Some bacterial infections are so severe that if the right antibiotic is not given straight away, there is a high chance the patient will die. But unfortunately with current methods it can take days if not weeks to test a bacterium’s response to treatment. Now researchers in Switzerland have developed a test based on nano-sized “tuning forks” that could cut this timescale to minutes and thereby save lives.

At present, to find out if a bacterium is responding to antibiotic treatment, clinicians have to wait and see what happens when they try to grow it in a culture.

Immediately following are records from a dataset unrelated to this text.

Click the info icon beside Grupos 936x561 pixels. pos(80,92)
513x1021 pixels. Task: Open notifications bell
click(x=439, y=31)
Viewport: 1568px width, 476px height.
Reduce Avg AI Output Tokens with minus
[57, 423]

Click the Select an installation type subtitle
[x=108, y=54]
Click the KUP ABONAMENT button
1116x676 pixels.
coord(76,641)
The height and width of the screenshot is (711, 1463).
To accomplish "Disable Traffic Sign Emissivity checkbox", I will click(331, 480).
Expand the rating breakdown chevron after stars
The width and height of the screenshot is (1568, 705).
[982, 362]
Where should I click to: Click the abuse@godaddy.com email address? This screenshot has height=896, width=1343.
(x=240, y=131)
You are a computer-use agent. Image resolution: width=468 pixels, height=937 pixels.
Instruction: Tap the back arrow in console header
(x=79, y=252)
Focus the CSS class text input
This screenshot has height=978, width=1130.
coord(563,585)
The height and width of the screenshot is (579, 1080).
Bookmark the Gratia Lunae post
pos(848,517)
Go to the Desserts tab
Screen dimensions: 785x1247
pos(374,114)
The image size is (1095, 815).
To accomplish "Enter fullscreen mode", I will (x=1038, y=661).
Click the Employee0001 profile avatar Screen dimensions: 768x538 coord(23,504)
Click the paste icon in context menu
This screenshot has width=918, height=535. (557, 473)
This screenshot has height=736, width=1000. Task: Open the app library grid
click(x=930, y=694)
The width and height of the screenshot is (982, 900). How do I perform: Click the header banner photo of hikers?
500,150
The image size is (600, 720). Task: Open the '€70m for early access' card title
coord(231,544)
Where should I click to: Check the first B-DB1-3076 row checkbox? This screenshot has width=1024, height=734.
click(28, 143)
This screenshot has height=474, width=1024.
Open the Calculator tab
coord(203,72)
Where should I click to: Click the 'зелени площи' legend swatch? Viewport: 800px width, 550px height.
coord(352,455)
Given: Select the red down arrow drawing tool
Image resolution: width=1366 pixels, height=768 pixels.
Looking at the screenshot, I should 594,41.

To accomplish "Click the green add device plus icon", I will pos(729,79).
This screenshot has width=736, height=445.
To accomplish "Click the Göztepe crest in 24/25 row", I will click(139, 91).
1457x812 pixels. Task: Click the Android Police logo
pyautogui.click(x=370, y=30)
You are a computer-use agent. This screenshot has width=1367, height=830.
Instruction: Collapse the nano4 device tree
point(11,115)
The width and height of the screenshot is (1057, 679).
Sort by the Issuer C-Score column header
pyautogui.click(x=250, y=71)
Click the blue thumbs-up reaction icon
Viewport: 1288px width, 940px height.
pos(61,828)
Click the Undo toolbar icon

For some types of bacteria, such as the one that causes tuberculosis (TB), this can take up to a month.

The nano-sized “tuning forks” that the researchers in this new study have developed are tiny and extremely sensitive cantilevers, thinner than human hair, that can pick up almost imperceptible atomic-level vibrations emitted by live bacteria.

Researchers from Ecole Polytechnique Fédérale de Lausanne (EPFL) report how they developed and demonstrated the technology in a study published online in Nature Nanotechnology on 30 June.

“Here we show that the fluctuations of highly sensitive atomic force microscope cantilevers can be used to detect low concentrations of bacteria, characterize their metabolism and quantitatively screen (within minutes) their response to antibiotics,” they write.

Live bacteria are busy with metabolic activity, the set of life-sustaining chemical reactions that goes on in living cells. The researchers propose that it is this metabolic activity that sends out the tiny vibrations that their technology detects.

Placing the bacteria on or near the nano-sized tuning forks or cantilevers causes them to oscillate in response to the bacterial vibrations. The oscillations are very small, of the order of one millionth of a millimeter.

By projecting a laser beam onto the cantilever and picking up how the light is reflected back, the researchers convert the oscillations into electrical signals that can be read easily.

When the electrical signal is a flat line, it means there are no live bacteria. An effective way to find out very quickly whether treatment with an antibiotic has had the desired effect. This is especially useful for testing resistant strains.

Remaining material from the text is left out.